Here, Neil lies unconscious on an altar-like bench, while zombie-Madeline, under psychic orders from the god of her resurrection, Legendre, raises a knife to sacrifice him. Unlike the Biblical story, here the angel that stays her hand is family friend Dr. Bruner, whose hand emerges from behind a curtain to take the knife away from Madeline.
Like the rest of the film’s religious references, the story remains the same, yet the execution completely changes its meaning. In the Bible, God is responsible for the act of mercy that spares Isaac’s life. White Zombie’s god, Legendre, is merciless. It is a man that must stand against this evil god that wields the power of life and death.
For Christians, Easter is the holiest day of the year. It celebrates a loving God’s merciful act of overcoming that bleakest of human experiences, death. The power to resurrect the dead is the ultimate source of Christian hope, from which every good Christian virtue springs.
In White Zombie, this power becomes a nightmare. Legendre is a man who wields it not for mercy, but for control. This is the source of the film’s horrific power.
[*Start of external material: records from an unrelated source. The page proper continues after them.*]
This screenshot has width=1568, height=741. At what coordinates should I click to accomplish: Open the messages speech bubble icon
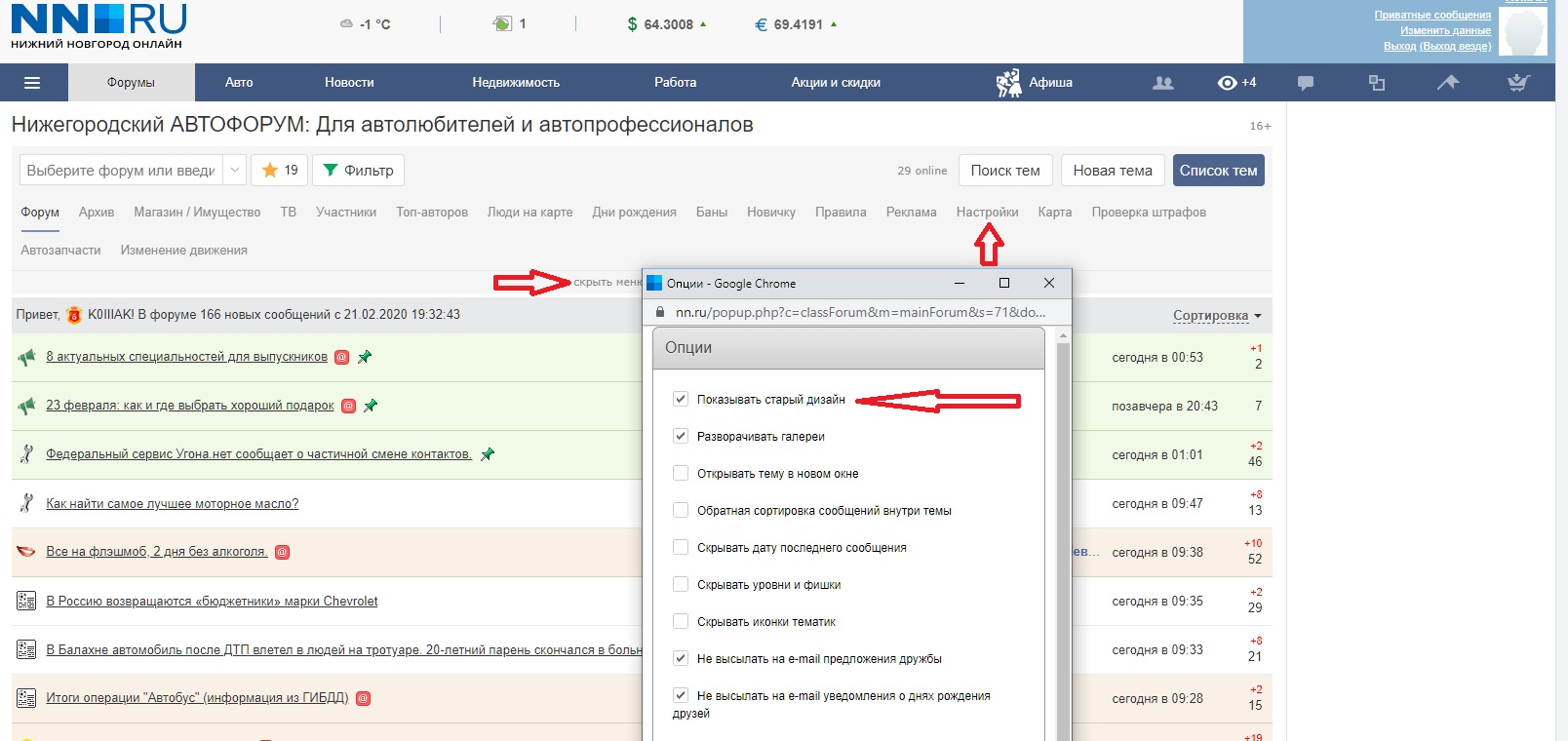pos(1306,83)
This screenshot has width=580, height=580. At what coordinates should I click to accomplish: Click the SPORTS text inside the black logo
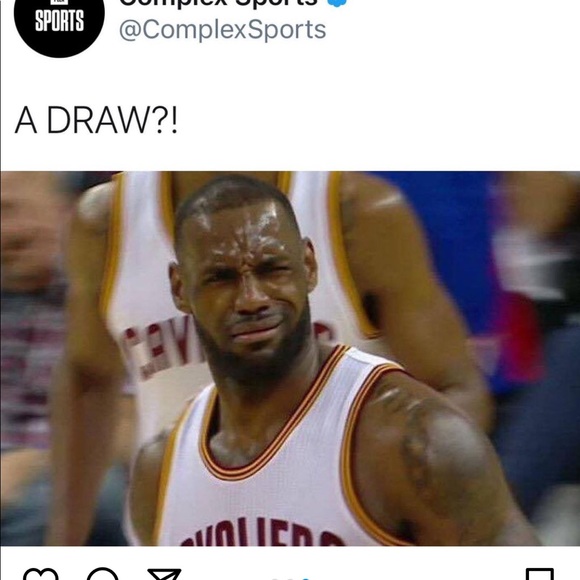coord(59,21)
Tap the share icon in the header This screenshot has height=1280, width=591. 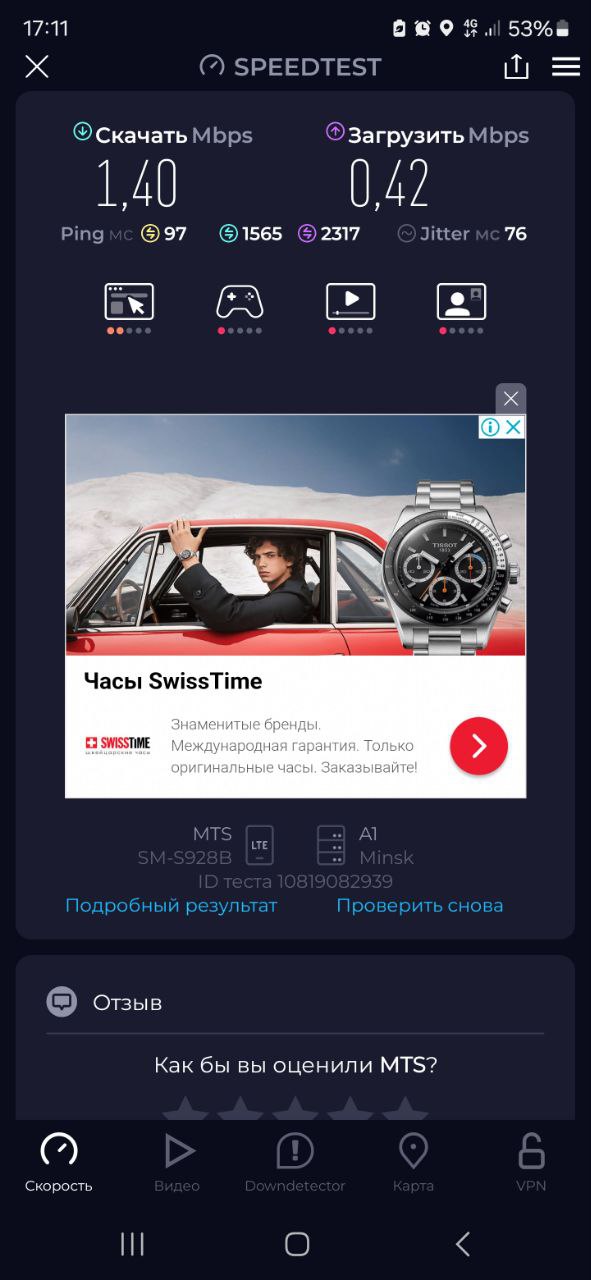[x=515, y=67]
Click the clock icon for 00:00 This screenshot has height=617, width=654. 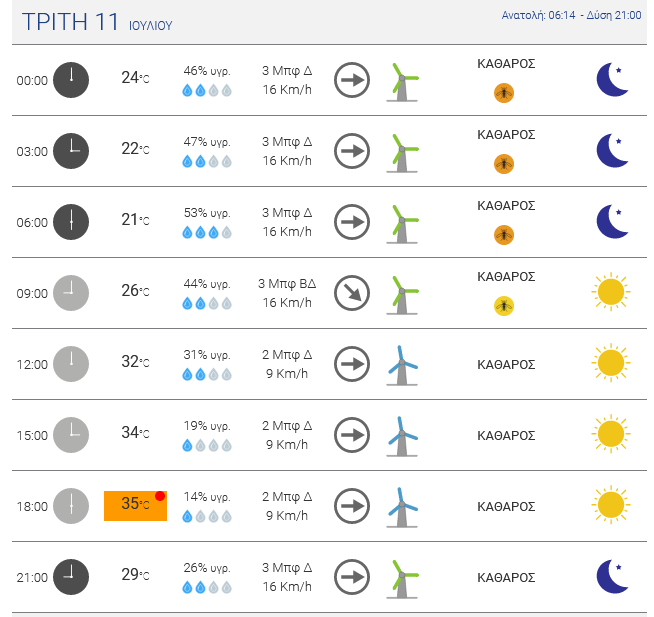click(x=71, y=80)
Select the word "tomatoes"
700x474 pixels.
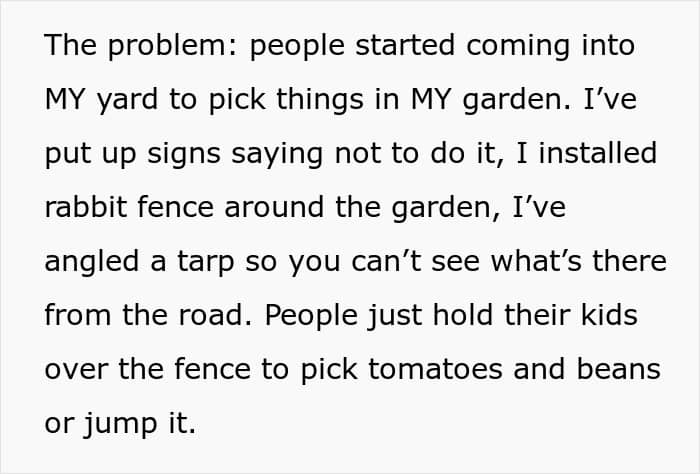[435, 370]
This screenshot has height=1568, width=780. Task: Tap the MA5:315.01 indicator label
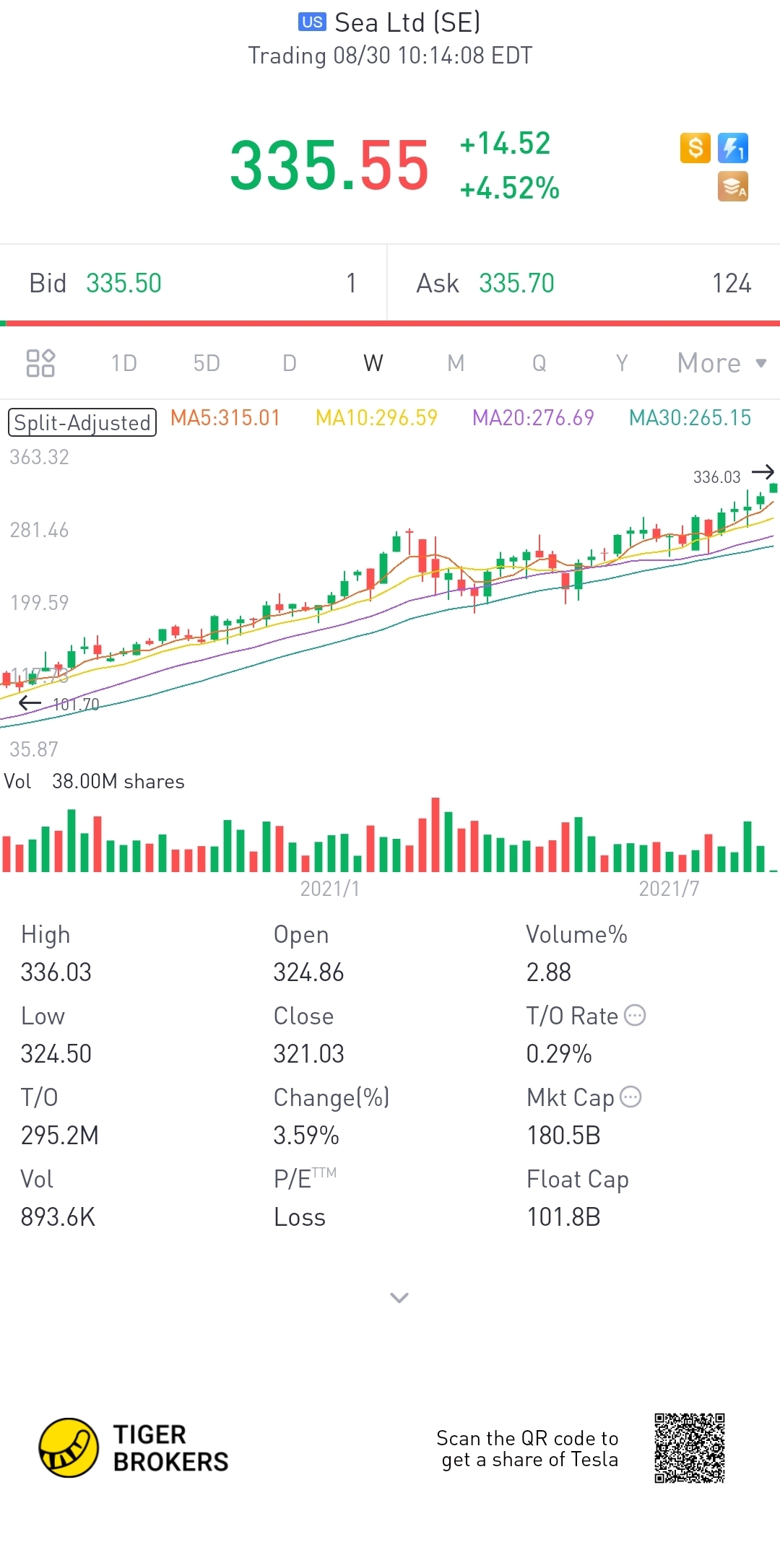pyautogui.click(x=225, y=418)
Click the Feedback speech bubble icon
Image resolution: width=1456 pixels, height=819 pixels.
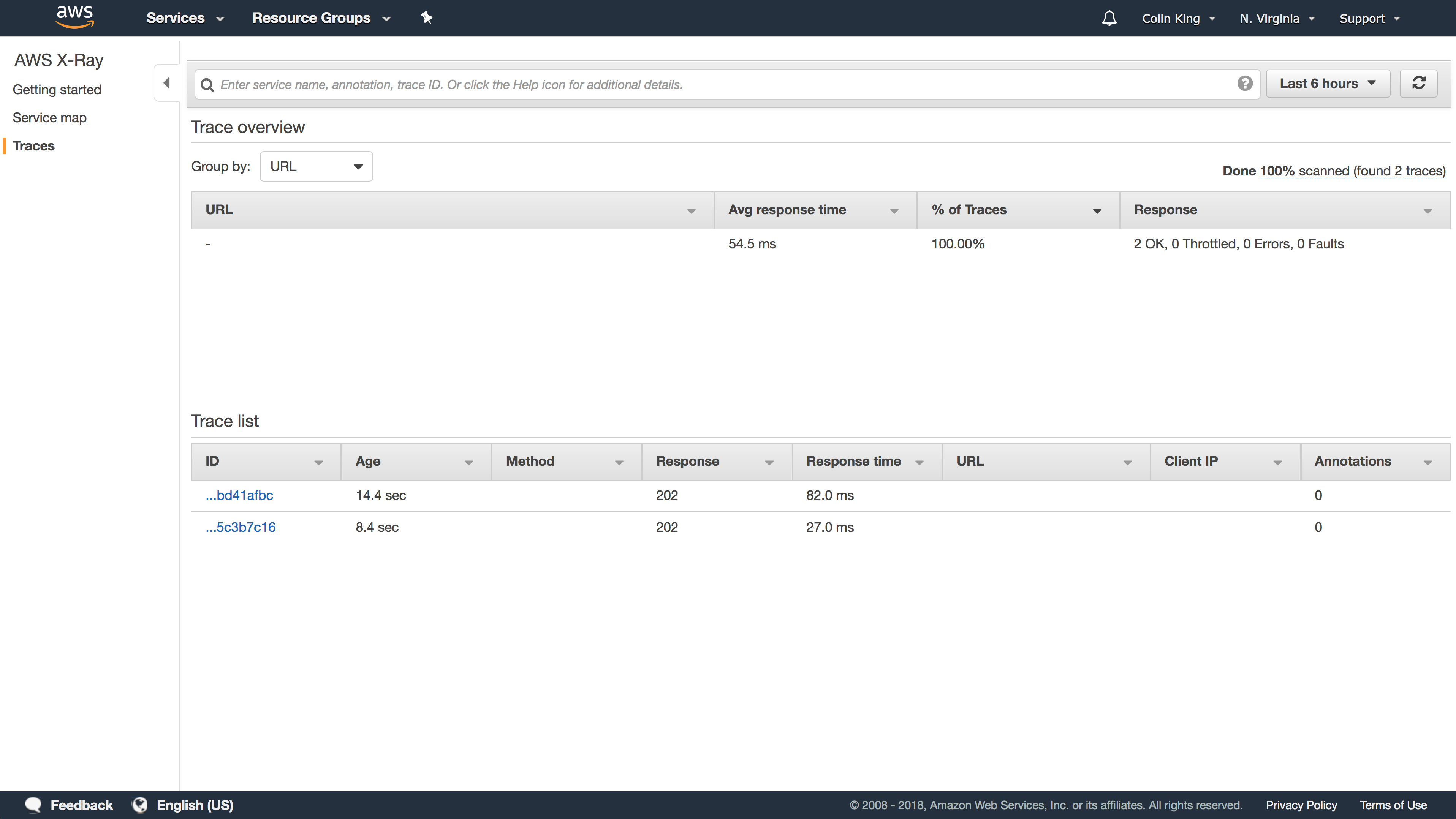click(33, 804)
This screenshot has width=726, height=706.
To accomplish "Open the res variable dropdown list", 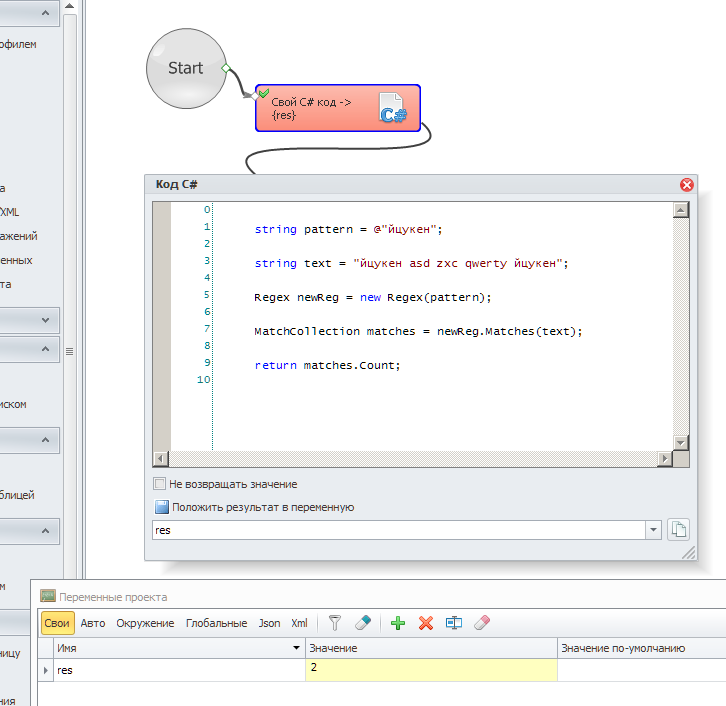I will coord(654,530).
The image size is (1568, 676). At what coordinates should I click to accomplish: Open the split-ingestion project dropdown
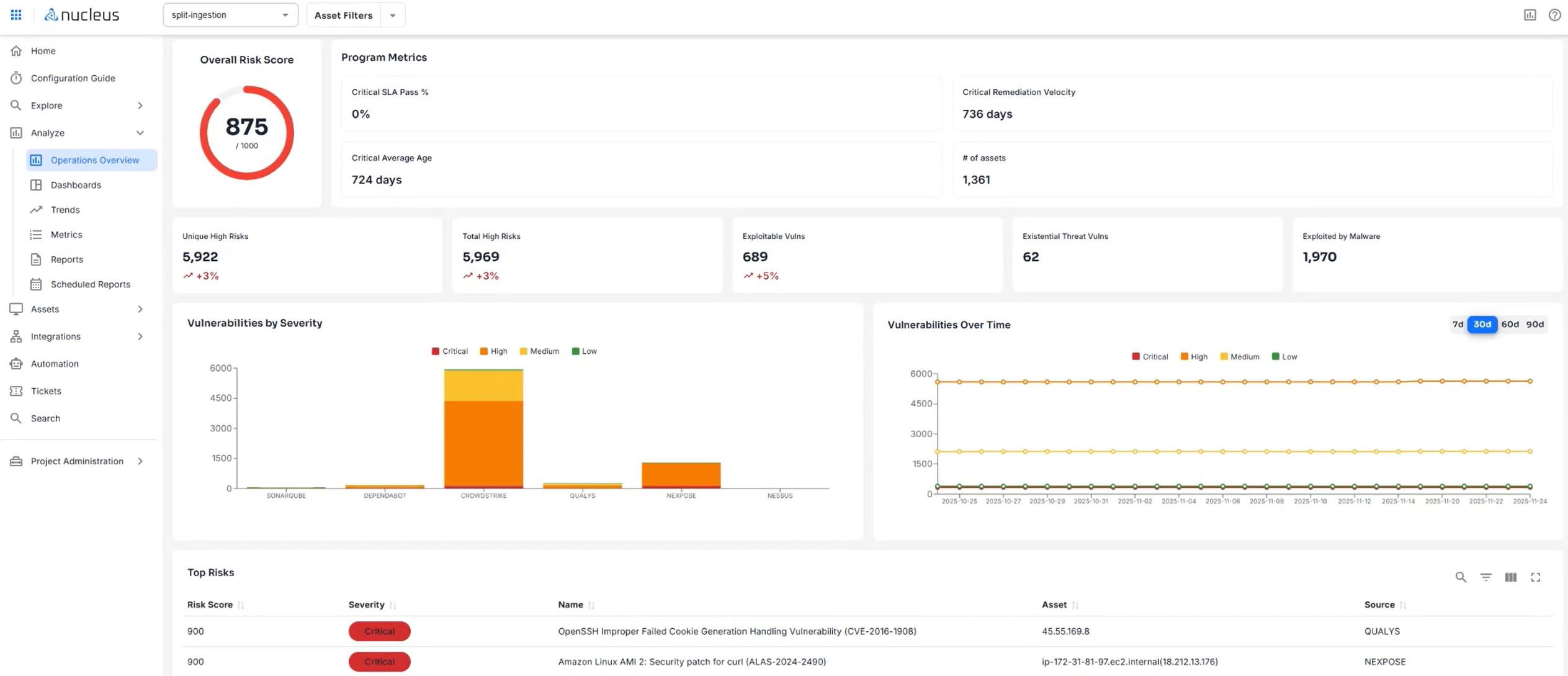pos(230,14)
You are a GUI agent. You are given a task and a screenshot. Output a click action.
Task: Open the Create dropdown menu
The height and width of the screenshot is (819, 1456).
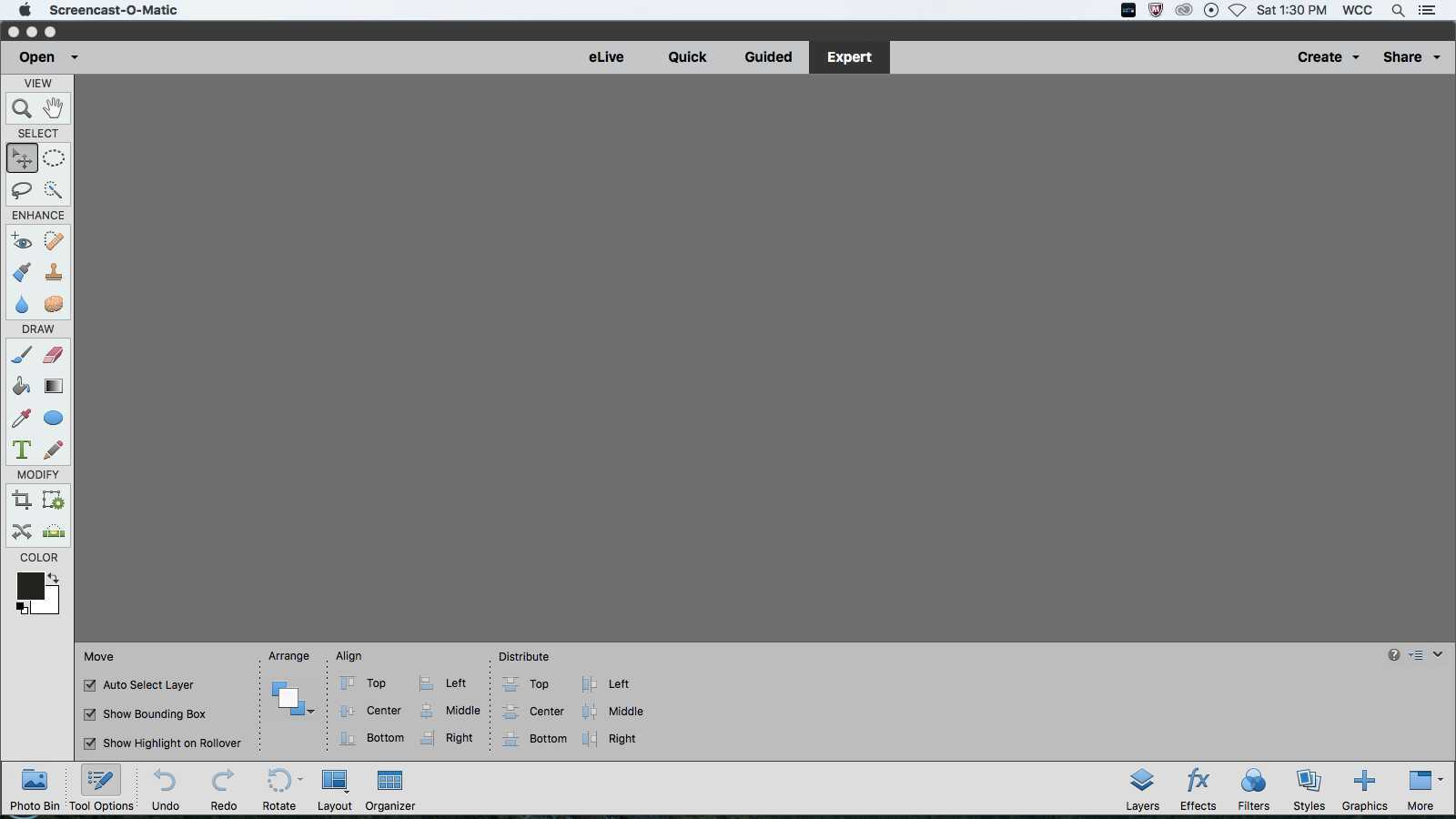pyautogui.click(x=1328, y=57)
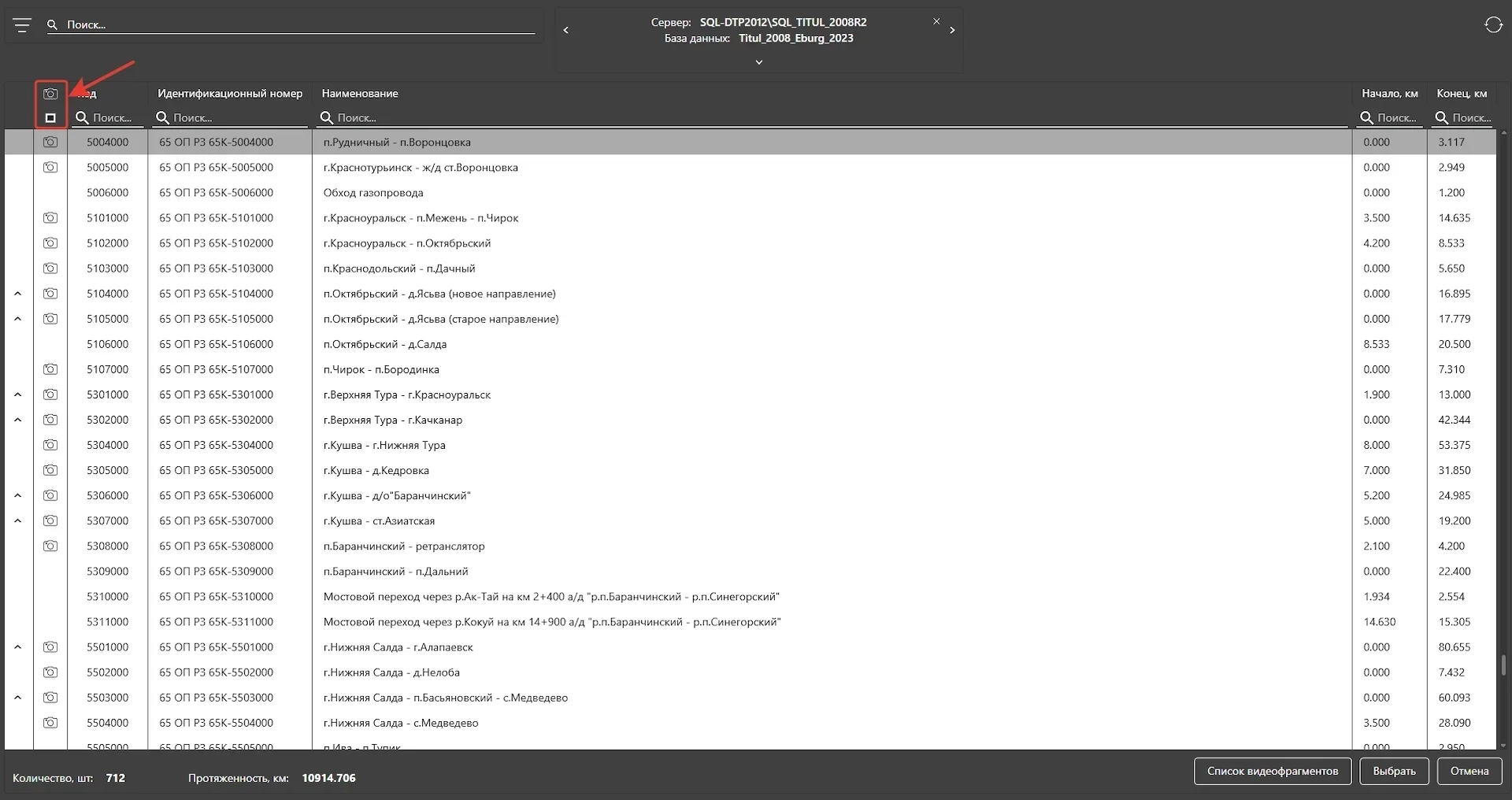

It is also a good thing for Christians to think about as they wield the power of their religion, both politically and in their personal relationships. When human beings mimic the power of the divine, all too often it results in horror, just as it does when Legendre wields the power of life like a sword. It is for this reason, that the demonic White Zombie remains a film worth watching at this most holy time of year.